What you have to do: Below, find the line containing "The height and" and the line containing "Screen dimensions: 712x468"; reproduce exactly those two and every line between them, omitting pictures.

Records:
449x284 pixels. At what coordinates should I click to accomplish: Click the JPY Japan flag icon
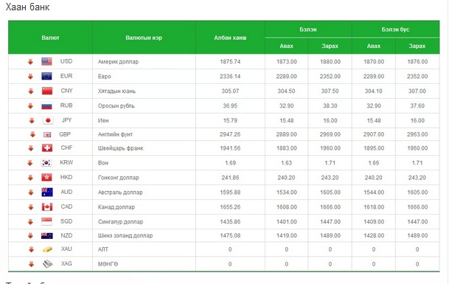point(48,120)
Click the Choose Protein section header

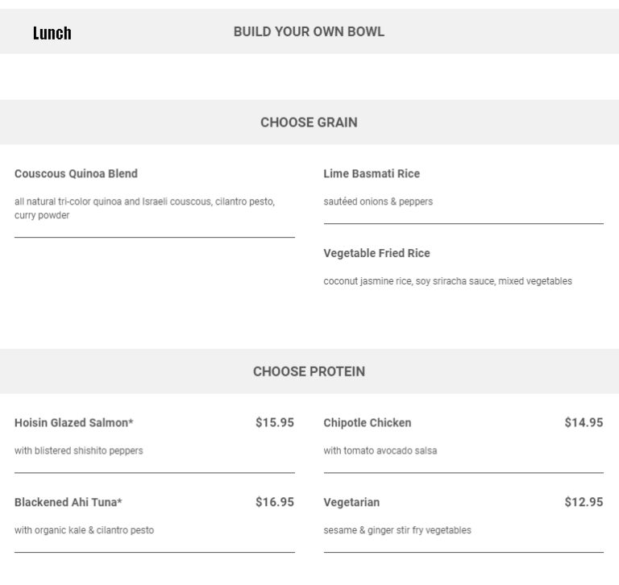pyautogui.click(x=309, y=371)
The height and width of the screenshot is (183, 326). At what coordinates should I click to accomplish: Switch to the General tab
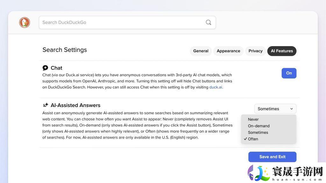(201, 51)
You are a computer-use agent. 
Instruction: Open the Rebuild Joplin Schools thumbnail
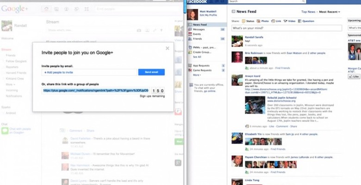click(x=255, y=105)
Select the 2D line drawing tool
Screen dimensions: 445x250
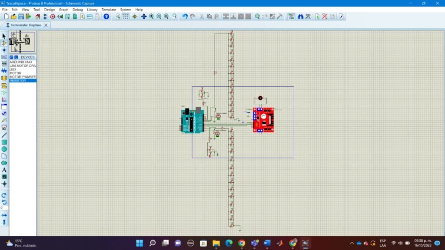coord(4,135)
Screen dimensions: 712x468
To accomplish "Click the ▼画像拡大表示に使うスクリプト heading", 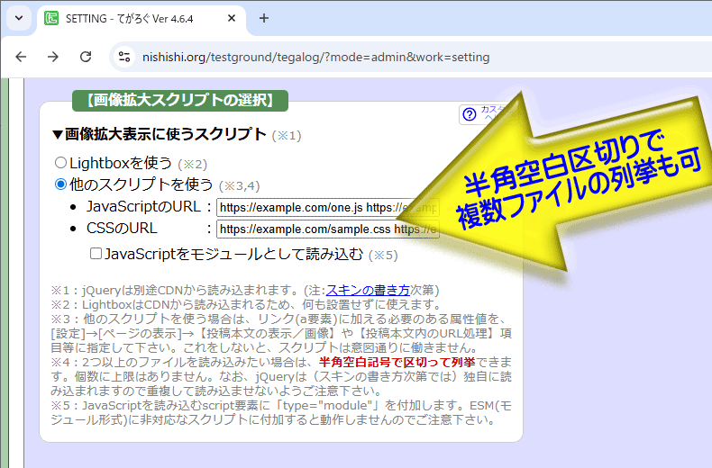I will (159, 134).
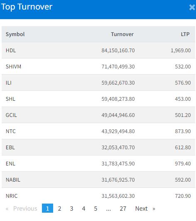
Task: Open page 4 of turnover list
Action: pos(83,209)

Written solution:
The height and width of the screenshot is (183, 326). At what coordinates should I click to accomplish: Switch to the General tab
(201, 51)
You are a computer-use agent. 
Instruction: Open the Rebuild Joplin Schools thumbnail
click(x=255, y=105)
Select the 2D line drawing tool
Screen dimensions: 445x250
coord(4,135)
Screen dimensions: 712x468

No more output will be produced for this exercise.